Greenpeace & the Irony of Advertising Its Own Failure
Promoting the next in its long line of colossal failures, Greenpeace targets American tuna companies by attacking them on billboards that are thinly disguised fundraising tools designed to fill their coffers rather than fix the challenges they claim exist. While reasonable, responsible environmental and ocean health organizations work hand-in-hand with tuna canners, who spend millions on sustainability efforts, Greenpeace harasses businesses with billboards, blimps and costumed protesters.
Not to put too fine a point on it but no one takes Greenpeace seriously in this country.
And why would anyone? Cartoon billboards, embarrassingly under attended days-of-action and rhetoric that consistently fails to match reality are all things that marginalize organizations. Greenpeace has been marginalizing itself for years and its latest stunts only serve to further isolate it from the adults doing the real sustainability work.
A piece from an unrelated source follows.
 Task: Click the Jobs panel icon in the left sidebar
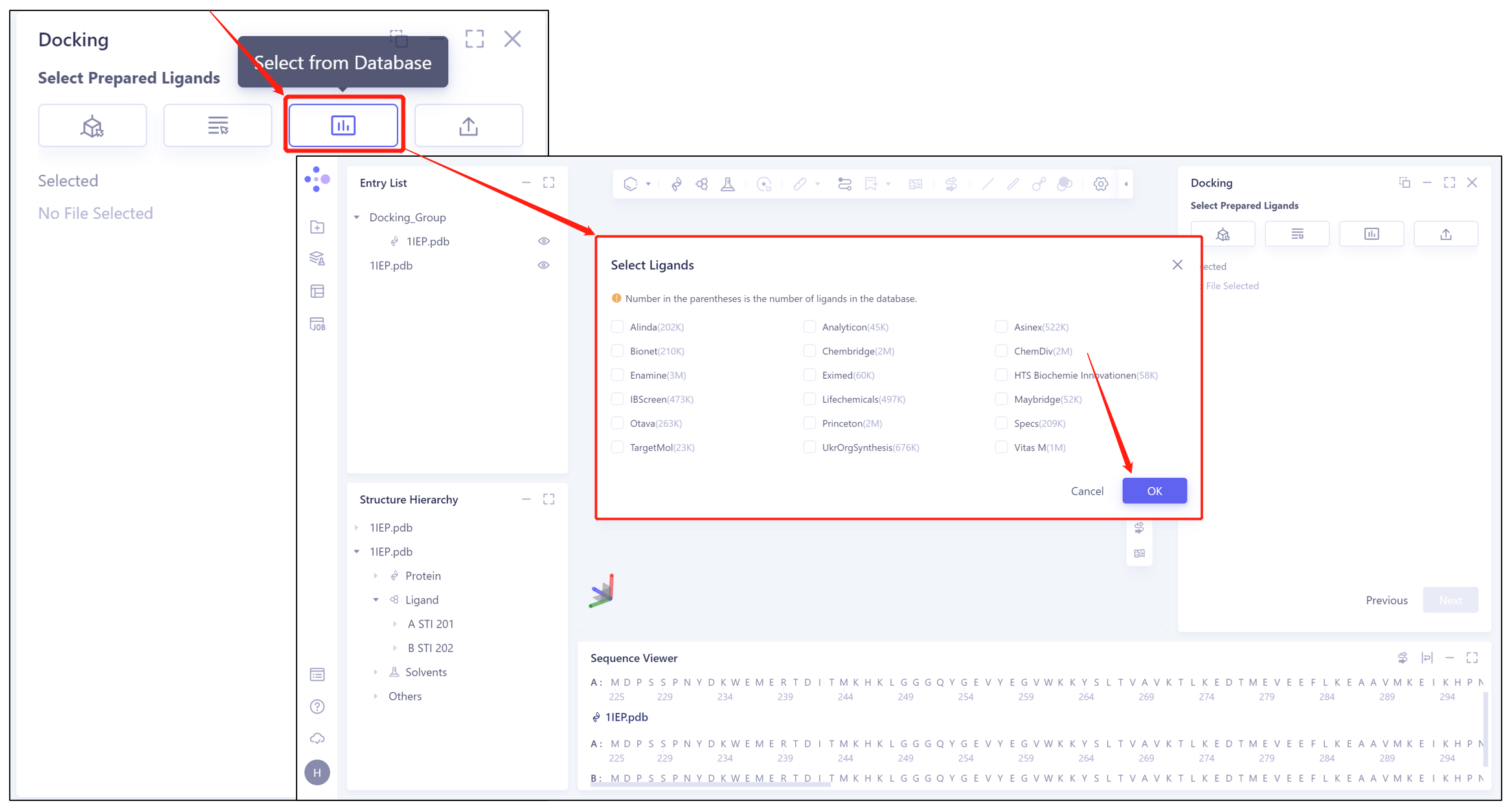coord(317,324)
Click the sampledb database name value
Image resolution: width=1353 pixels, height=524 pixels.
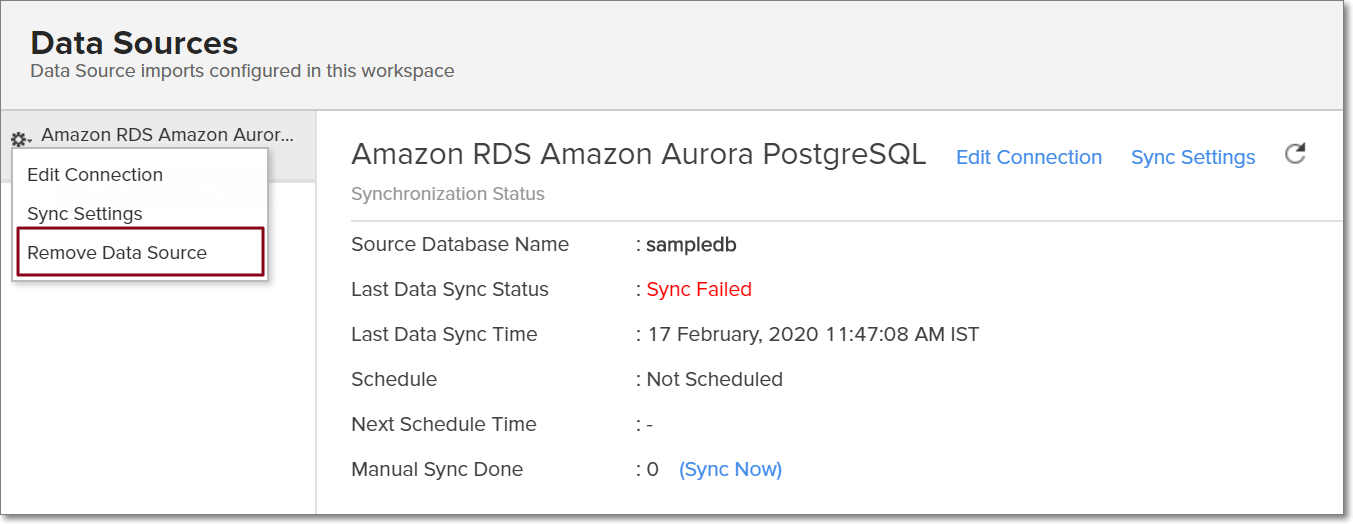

What Greenpeace fears most is having its ineffective shenanigans exposed, not to American consumers, who already don’t care, but to its institutional donors. They don’t want those big-dollar givers, who help Greenpeace bring in $700,000 A DAY in donations, to realize that stunts don’t equal sustainability work. Fancy yachts and funny videos are hardly the type of return on investment that most donors are looking for.